## OBJECTIVE
Rewrite the listing below as a numbered list with no blank lines. Leave the pictures out of your answer.

## RECORDS PROVIDED
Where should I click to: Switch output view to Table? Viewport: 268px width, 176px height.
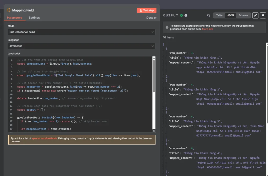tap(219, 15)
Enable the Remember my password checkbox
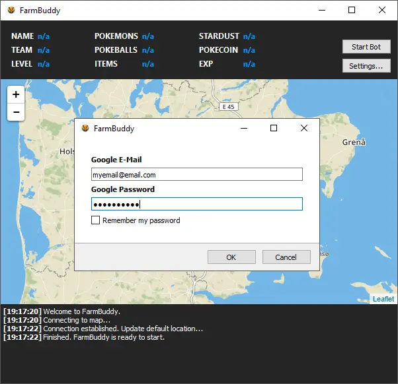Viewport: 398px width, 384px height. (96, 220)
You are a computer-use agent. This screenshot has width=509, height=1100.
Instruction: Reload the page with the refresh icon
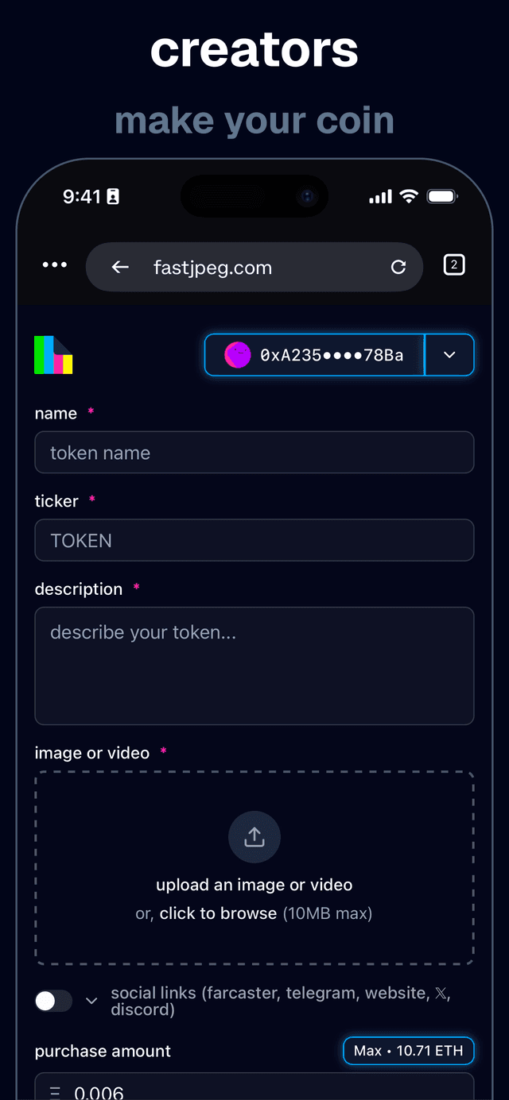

## TASK SOLUTION
1. Where should I click to: Switch output view to Table? Viewport: 268px width, 176px height.
2. tap(219, 15)
3. Enable the Remember my password checkbox
4. Viewport: 398px width, 384px height. (96, 220)
5. You are a computer-use agent. This screenshot has width=509, height=1100.
6. Instruction: Reload the page with the refresh icon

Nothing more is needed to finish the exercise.